> **Extrait du texte**:
+===+

SOC.

ZB1

COUR DE CASSATION


Audience publique du 17 mai 2023

Cassation partielle

Mme MARIETTE, conseiller doyen faisant fonction de président

Arrêt n° 535 F-D

Pourvoi n° X 21-24.392

R É P U B L I Q U E F R A N Ç A I S E


AU NOM DU PEUPLE FRANÇAIS


ARRÊT DE LA COUR DE CASSATION, CHAMBRE SOCIALE, DU 17 MAI 2023

La société Keolis Caen mobilités, société par actions simplifiée, dont le siège est [Adresse 1], a formé le pourvoi n° X 21-24.392 contre l'ordonnance de référé rendue le 31 août 2021 par le conseil de prud'hommes de Caen, dans le litige l'opposant :

1°/ à M. [U] [P], domicilié [Adresse 3],

2°/ au syndicat CGT Keolis Caen mobilités, dont le siège est [Adresse 2],

défendeurs à la cassation.

La demanderesse invoque, à l'appui de son pourvoi, quatre moyens de cassation.

Le dossier a été communiqué au procureur général.

+===+

> **Données brutes**:
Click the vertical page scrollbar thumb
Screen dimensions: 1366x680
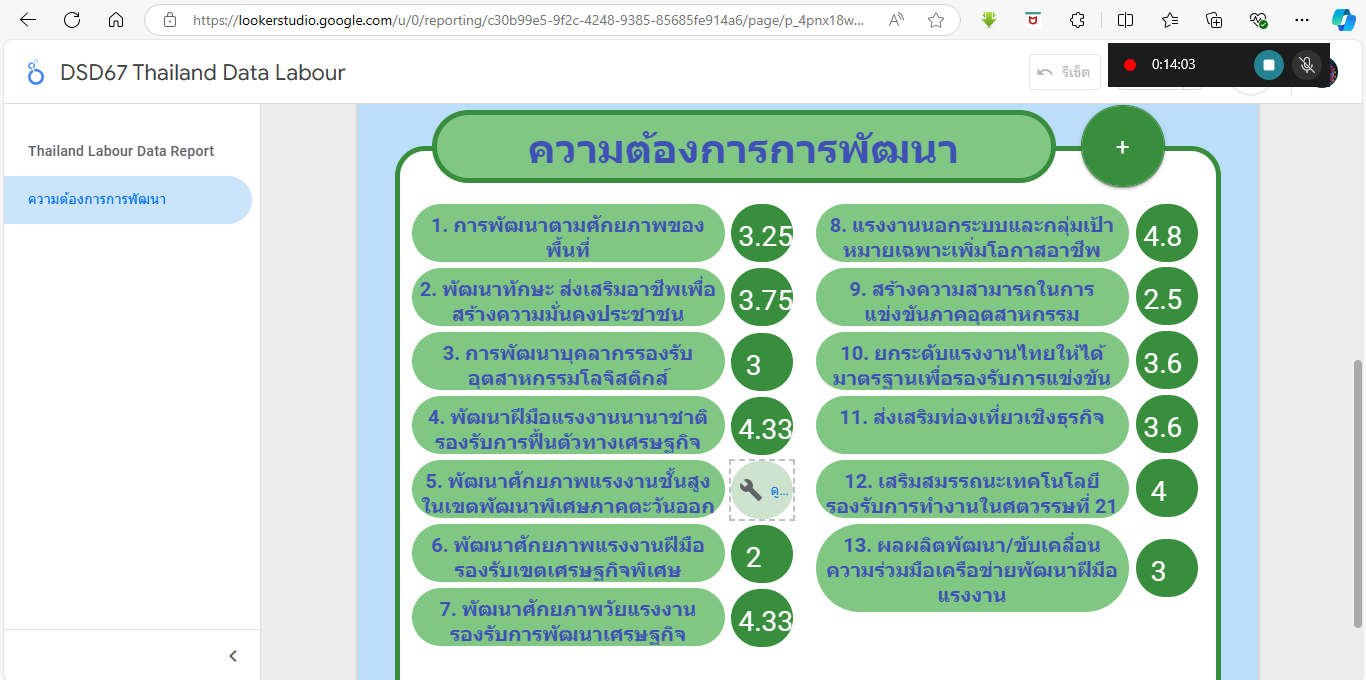tap(1357, 492)
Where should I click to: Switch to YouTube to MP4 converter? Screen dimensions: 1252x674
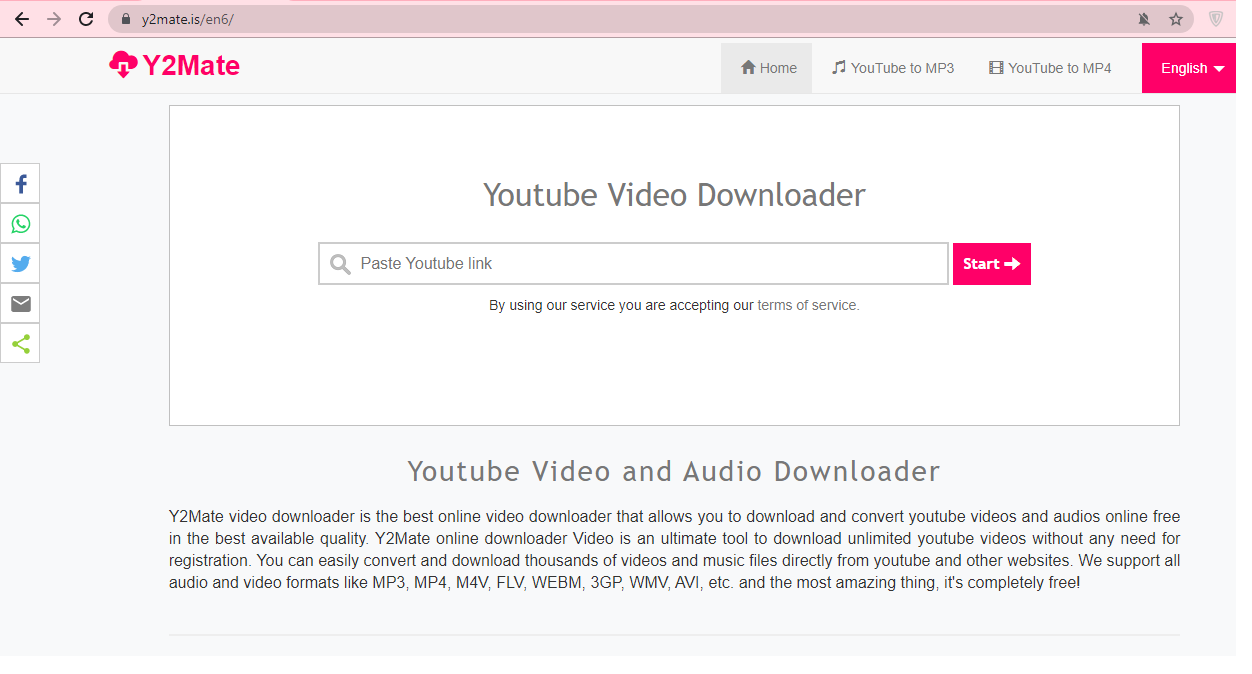(1050, 68)
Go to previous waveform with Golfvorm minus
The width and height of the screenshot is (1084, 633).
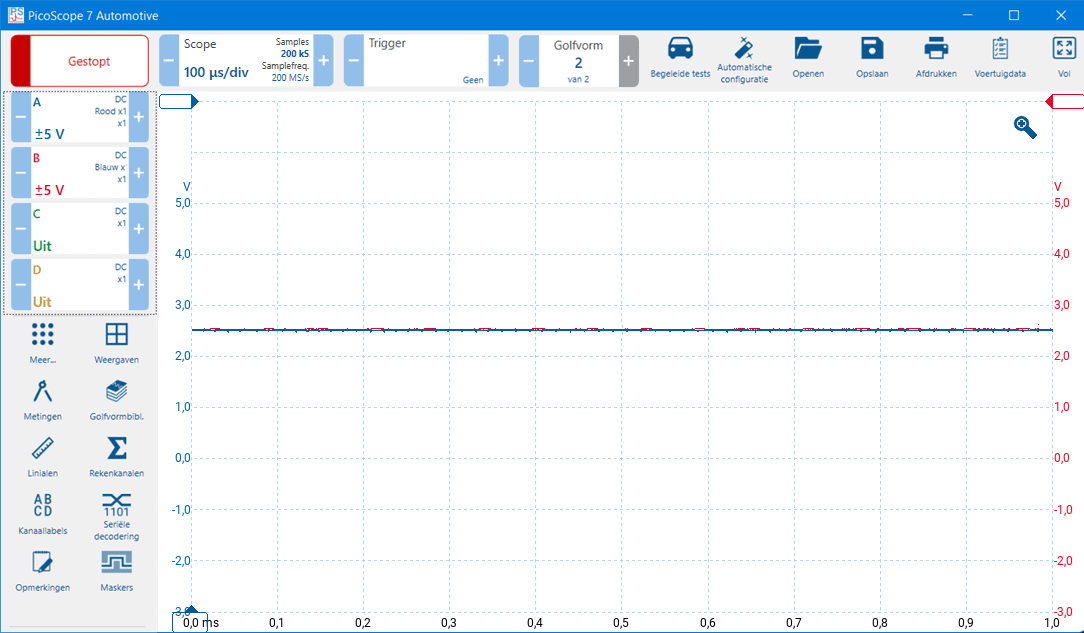click(528, 61)
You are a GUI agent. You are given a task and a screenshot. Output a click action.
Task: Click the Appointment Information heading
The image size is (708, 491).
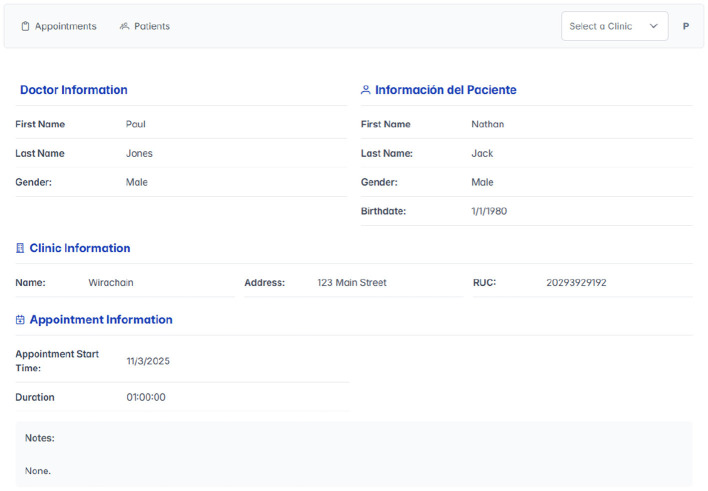click(x=101, y=320)
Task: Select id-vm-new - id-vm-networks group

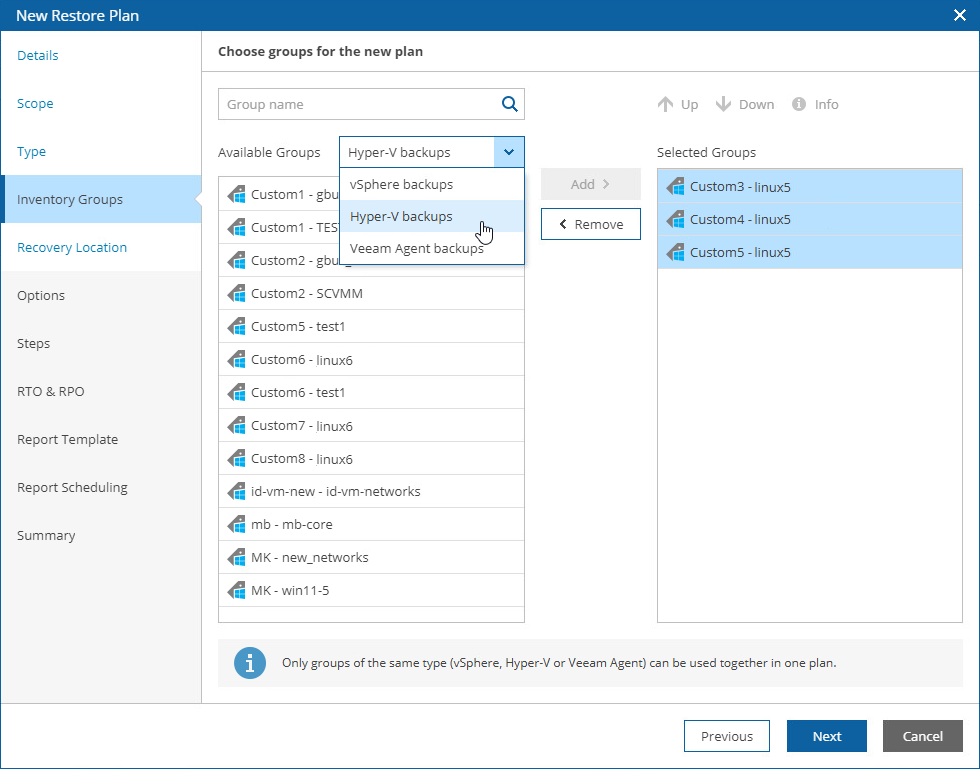Action: pos(335,492)
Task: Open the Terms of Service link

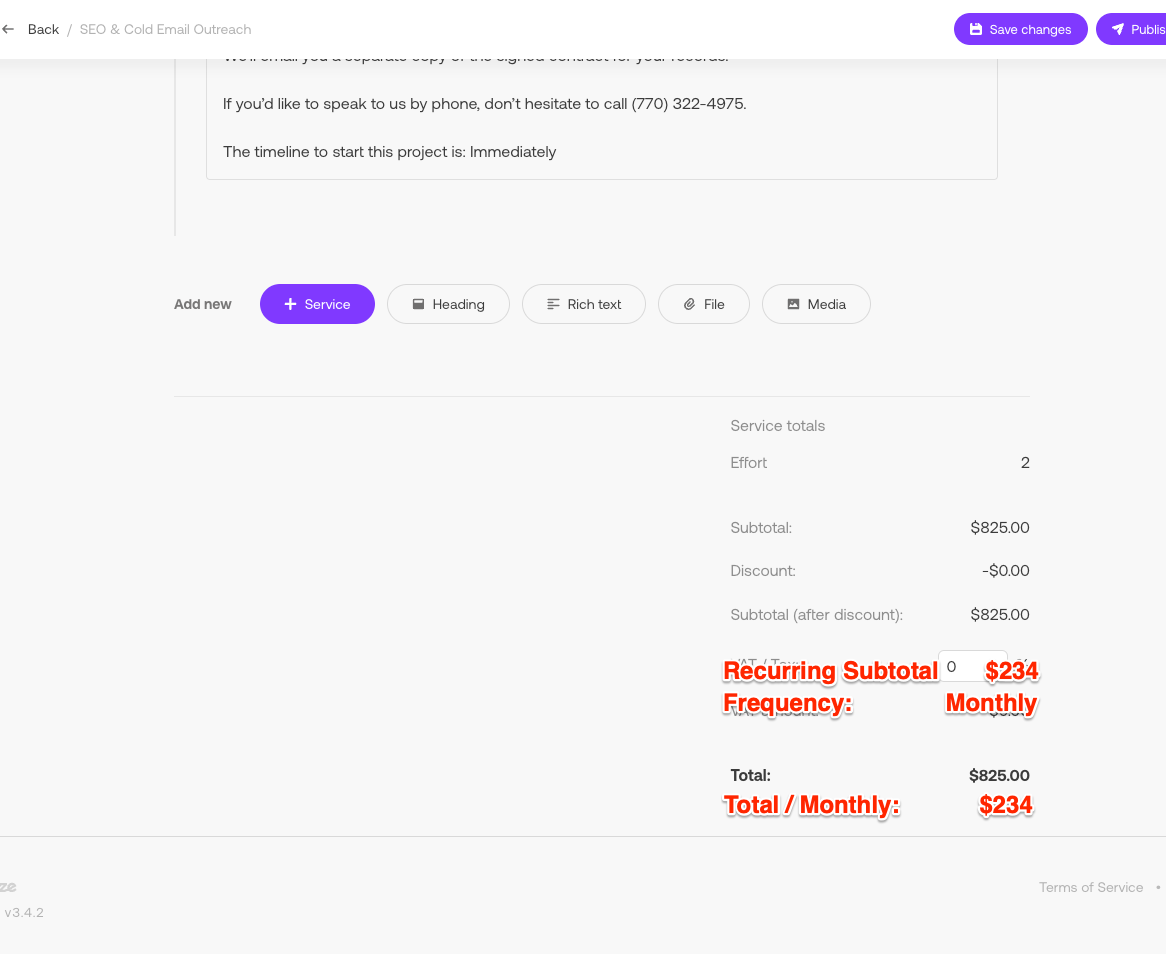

+===+

> **Consignes et exigences**:
D'après l'arrêt, quelle juridiction a rendu l'ordonnance de référé visée par le pourvoi ? Les enregistrements viennent d'une autre source que l'arrêt.

> **Résultat**:
Le conseil de prud'hommes de Caen.